### Provided records
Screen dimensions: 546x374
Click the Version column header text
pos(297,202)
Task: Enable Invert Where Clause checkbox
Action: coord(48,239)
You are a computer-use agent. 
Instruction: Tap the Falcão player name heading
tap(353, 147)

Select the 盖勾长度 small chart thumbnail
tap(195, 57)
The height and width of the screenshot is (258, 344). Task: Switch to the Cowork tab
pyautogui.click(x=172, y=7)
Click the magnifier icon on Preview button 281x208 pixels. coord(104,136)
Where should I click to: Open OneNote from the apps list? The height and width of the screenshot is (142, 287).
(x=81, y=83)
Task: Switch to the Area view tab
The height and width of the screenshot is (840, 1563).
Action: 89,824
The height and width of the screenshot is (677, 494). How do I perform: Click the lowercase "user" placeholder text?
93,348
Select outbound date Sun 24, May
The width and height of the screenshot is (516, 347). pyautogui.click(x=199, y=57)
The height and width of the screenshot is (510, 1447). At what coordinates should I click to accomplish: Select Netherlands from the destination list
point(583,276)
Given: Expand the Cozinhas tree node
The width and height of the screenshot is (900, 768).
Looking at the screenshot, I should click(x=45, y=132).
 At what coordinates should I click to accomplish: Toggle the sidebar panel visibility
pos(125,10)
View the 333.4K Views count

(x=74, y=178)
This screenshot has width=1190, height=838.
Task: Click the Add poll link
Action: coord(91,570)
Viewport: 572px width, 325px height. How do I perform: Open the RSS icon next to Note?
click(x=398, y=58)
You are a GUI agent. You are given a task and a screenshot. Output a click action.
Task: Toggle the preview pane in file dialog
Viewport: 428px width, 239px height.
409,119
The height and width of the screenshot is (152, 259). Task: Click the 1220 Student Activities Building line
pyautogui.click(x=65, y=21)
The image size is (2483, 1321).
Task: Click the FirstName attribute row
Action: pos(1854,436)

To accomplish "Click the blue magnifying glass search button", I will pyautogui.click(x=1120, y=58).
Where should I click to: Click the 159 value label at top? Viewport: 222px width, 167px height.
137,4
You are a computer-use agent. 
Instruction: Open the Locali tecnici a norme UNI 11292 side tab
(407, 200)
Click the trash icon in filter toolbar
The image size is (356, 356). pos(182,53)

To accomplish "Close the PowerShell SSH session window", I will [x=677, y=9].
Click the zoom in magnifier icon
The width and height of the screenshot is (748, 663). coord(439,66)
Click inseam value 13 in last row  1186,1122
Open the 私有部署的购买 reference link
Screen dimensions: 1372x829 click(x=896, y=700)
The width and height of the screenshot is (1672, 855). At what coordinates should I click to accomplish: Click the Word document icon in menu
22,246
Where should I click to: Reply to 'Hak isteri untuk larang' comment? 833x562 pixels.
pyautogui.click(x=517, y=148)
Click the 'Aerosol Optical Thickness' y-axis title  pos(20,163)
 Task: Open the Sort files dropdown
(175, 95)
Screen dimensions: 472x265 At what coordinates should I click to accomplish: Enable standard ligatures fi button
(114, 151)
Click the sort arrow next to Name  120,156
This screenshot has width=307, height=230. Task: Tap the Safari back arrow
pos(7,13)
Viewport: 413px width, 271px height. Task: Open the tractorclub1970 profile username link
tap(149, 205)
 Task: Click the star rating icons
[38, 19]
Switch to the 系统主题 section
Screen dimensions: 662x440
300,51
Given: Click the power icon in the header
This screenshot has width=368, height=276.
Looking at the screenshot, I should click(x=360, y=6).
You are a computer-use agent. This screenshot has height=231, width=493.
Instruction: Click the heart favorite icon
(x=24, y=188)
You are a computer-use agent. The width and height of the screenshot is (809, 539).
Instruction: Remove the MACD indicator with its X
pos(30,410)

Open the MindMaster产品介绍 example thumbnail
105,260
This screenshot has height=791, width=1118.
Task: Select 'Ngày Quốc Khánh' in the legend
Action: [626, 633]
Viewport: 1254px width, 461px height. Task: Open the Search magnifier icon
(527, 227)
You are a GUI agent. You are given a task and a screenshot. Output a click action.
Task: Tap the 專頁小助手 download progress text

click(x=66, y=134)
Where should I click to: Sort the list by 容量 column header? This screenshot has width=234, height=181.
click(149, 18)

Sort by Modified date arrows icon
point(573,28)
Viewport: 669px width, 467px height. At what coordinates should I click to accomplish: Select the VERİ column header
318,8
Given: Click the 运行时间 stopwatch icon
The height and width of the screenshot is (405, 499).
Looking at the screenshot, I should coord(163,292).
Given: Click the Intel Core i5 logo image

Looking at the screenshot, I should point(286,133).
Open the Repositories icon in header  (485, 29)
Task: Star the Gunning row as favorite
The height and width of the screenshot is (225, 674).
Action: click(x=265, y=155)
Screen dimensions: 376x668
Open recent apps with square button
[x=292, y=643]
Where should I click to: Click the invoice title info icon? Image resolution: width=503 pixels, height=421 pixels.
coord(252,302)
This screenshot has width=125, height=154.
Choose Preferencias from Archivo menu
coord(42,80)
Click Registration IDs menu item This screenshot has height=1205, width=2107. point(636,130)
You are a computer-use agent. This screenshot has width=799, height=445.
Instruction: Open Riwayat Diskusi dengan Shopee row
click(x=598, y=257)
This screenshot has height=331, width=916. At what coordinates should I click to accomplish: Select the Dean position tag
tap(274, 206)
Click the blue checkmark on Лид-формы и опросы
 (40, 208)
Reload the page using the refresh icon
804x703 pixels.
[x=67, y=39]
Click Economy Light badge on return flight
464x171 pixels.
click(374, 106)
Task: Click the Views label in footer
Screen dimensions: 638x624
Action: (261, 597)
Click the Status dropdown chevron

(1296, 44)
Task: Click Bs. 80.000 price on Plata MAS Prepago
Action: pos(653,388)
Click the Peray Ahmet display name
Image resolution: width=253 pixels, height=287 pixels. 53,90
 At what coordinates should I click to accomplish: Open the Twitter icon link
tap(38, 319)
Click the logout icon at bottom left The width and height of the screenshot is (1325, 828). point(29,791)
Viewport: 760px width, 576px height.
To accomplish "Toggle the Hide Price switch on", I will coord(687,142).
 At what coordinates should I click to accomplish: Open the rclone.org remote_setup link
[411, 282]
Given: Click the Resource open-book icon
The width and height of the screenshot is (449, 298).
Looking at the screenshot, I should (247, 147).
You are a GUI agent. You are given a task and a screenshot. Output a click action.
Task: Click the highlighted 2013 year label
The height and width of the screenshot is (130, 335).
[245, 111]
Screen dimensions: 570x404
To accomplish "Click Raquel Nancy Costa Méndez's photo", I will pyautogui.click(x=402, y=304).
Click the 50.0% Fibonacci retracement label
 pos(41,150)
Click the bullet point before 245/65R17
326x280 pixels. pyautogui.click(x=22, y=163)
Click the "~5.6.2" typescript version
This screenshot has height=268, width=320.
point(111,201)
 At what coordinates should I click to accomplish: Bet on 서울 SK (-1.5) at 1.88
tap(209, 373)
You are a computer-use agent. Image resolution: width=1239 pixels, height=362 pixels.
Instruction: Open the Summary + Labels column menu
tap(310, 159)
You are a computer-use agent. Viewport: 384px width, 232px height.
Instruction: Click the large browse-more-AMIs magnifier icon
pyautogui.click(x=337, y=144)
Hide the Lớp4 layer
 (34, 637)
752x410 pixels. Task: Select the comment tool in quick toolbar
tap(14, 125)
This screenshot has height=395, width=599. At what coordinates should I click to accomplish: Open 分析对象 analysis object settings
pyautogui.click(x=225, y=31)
######
* **Exercise details**
Go through the data and return every record exactly.

* **Expected output**
Screen dimensions: 546x374
Click the Version column header text
pos(297,202)
Task: Enable Invert Where Clause checkbox
Action: coord(48,239)
You are a computer-use agent. 
Instruction: Tap the Falcão player name heading
tap(353, 147)

Select the 盖勾长度 small chart thumbnail
tap(195, 57)
The height and width of the screenshot is (258, 344). Task: Switch to the Cowork tab
pyautogui.click(x=172, y=7)
Click the magnifier icon on Preview button 281x208 pixels. coord(104,136)
Where should I click to: Open OneNote from the apps list? The height and width of the screenshot is (142, 287).
(x=81, y=83)
Task: Switch to the Area view tab
The height and width of the screenshot is (840, 1563).
Action: 89,824
The height and width of the screenshot is (677, 494). How do I perform: Click the lowercase "user" placeholder text?
93,348
Select outbound date Sun 24, May
The width and height of the screenshot is (516, 347). pyautogui.click(x=199, y=57)
The height and width of the screenshot is (510, 1447). At what coordinates should I click to accomplish: Select Netherlands from the destination list
point(583,276)
Given: Expand the Cozinhas tree node
The width and height of the screenshot is (900, 768).
Looking at the screenshot, I should click(x=45, y=132).
 At what coordinates should I click to accomplish: Toggle the sidebar panel visibility
pos(125,10)
View the 333.4K Views count

(x=74, y=178)
This screenshot has width=1190, height=838.
Task: Click the Add poll link
Action: coord(91,570)
Viewport: 572px width, 325px height. How do I perform: Open the RSS icon next to Note?
click(x=398, y=58)
You are a GUI agent. You are given a task and a screenshot. Output a click action.
Task: Toggle the preview pane in file dialog
Viewport: 428px width, 239px height.
409,119
The height and width of the screenshot is (152, 259). Task: Click the 1220 Student Activities Building line
pyautogui.click(x=65, y=21)
The image size is (2483, 1321).
Task: Click the FirstName attribute row
Action: pos(1854,436)

To accomplish "Click the blue magnifying glass search button", I will pyautogui.click(x=1120, y=58).
Where should I click to: Click the 159 value label at top? Viewport: 222px width, 167px height.
137,4
You are a computer-use agent. 
Instruction: Open the Locali tecnici a norme UNI 11292 side tab
(407, 200)
Click the trash icon in filter toolbar
The image size is (356, 356). pos(182,53)

To accomplish "Close the PowerShell SSH session window", I will [x=677, y=9].
Click the zoom in magnifier icon
The width and height of the screenshot is (748, 663). coord(439,66)
Click inseam value 13 in last row  1186,1122
Open the 私有部署的购买 reference link
Screen dimensions: 1372x829 click(x=896, y=700)
The width and height of the screenshot is (1672, 855). At what coordinates should I click to accomplish: Click the Word document icon in menu
22,246
Where should I click to: Reply to 'Hak isteri untuk larang' comment? 833x562 pixels.
pyautogui.click(x=517, y=148)
Click the 'Aerosol Optical Thickness' y-axis title  pos(20,163)
 Task: Open the Sort files dropdown
(175, 95)
Screen dimensions: 472x265 At what coordinates should I click to accomplish: Enable standard ligatures fi button
(114, 151)
Click the sort arrow next to Name  120,156
This screenshot has width=307, height=230. Task: Tap the Safari back arrow
pos(7,13)
Viewport: 413px width, 271px height. Task: Open the tractorclub1970 profile username link
tap(149, 205)
 Task: Click the star rating icons
[38, 19]
Switch to the 系统主题 section
Screen dimensions: 662x440
300,51
Given: Click the power icon in the header
This screenshot has width=368, height=276.
Looking at the screenshot, I should click(x=360, y=6).
You are a computer-use agent. This screenshot has height=231, width=493.
Instruction: Click the heart favorite icon
(x=24, y=188)
You are a computer-use agent. The width and height of the screenshot is (809, 539).
Instruction: Remove the MACD indicator with its X
pos(30,410)

Open the MindMaster产品介绍 example thumbnail
105,260
This screenshot has height=791, width=1118.
Task: Select 'Ngày Quốc Khánh' in the legend
Action: [626, 633]
Viewport: 1254px width, 461px height. Task: Open the Search magnifier icon
(527, 227)
You are a GUI agent. You are given a task and a screenshot. Output a click action.
Task: Tap the 專頁小助手 download progress text

click(x=66, y=134)
Where should I click to: Sort the list by 容量 column header? This screenshot has width=234, height=181.
click(149, 18)

Sort by Modified date arrows icon
point(573,28)
Viewport: 669px width, 467px height. At what coordinates should I click to accomplish: Select the VERİ column header
318,8
Given: Click the 运行时间 stopwatch icon
The height and width of the screenshot is (405, 499).
Looking at the screenshot, I should coord(163,292).
Given: Click the Intel Core i5 logo image

Looking at the screenshot, I should point(286,133).
Open the Repositories icon in header  (485, 29)
Task: Star the Gunning row as favorite
The height and width of the screenshot is (225, 674).
Action: click(x=265, y=155)
Screen dimensions: 376x668
Open recent apps with square button
[x=292, y=643]
Where should I click to: Click the invoice title info icon? Image resolution: width=503 pixels, height=421 pixels.
coord(252,302)
This screenshot has width=125, height=154.
Choose Preferencias from Archivo menu
coord(42,80)
Click Registration IDs menu item This screenshot has height=1205, width=2107. point(636,130)
You are a computer-use agent. This screenshot has width=799, height=445.
Instruction: Open Riwayat Diskusi dengan Shopee row
click(x=598, y=257)
This screenshot has height=331, width=916. At what coordinates should I click to accomplish: Select the Dean position tag
tap(274, 206)
Click the blue checkmark on Лид-формы и опросы
 (40, 208)
Reload the page using the refresh icon
804x703 pixels.
[x=67, y=39]
Click Economy Light badge on return flight
464x171 pixels.
click(374, 106)
Task: Click the Views label in footer
Screen dimensions: 638x624
Action: (261, 597)
Click the Status dropdown chevron

(1296, 44)
Task: Click Bs. 80.000 price on Plata MAS Prepago
Action: pos(653,388)
Click the Peray Ahmet display name
Image resolution: width=253 pixels, height=287 pixels. 53,90
 At what coordinates should I click to accomplish: Open the Twitter icon link
tap(38, 319)
Click the logout icon at bottom left The width and height of the screenshot is (1325, 828). point(29,791)
Viewport: 760px width, 576px height.
To accomplish "Toggle the Hide Price switch on", I will coord(687,142).
 At what coordinates should I click to accomplish: Open the rclone.org remote_setup link
[411, 282]
Given: Click the Resource open-book icon
The width and height of the screenshot is (449, 298).
Looking at the screenshot, I should (247, 147).
You are a GUI agent. You are given a task and a screenshot. Output a click action.
Task: Click the highlighted 2013 year label
The height and width of the screenshot is (130, 335).
[245, 111]
Screen dimensions: 570x404
To accomplish "Click Raquel Nancy Costa Méndez's photo", I will pyautogui.click(x=402, y=304).
Click the 50.0% Fibonacci retracement label
 pos(41,150)
Click the bullet point before 245/65R17
326x280 pixels. pyautogui.click(x=22, y=163)
Click the "~5.6.2" typescript version
This screenshot has height=268, width=320.
point(111,201)
 At what coordinates should I click to accomplish: Bet on 서울 SK (-1.5) at 1.88
tap(209, 373)
You are a computer-use agent. Image resolution: width=1239 pixels, height=362 pixels.
Instruction: Open the Summary + Labels column menu
tap(310, 159)
You are a computer-use agent. Viewport: 384px width, 232px height.
Instruction: Click the large browse-more-AMIs magnifier icon
pyautogui.click(x=337, y=144)
Hide the Lớp4 layer
 (34, 637)
752x410 pixels. Task: Select the comment tool in quick toolbar
tap(14, 125)
This screenshot has height=395, width=599. At what coordinates should I click to accomplish: Open 分析对象 analysis object settings
pyautogui.click(x=225, y=31)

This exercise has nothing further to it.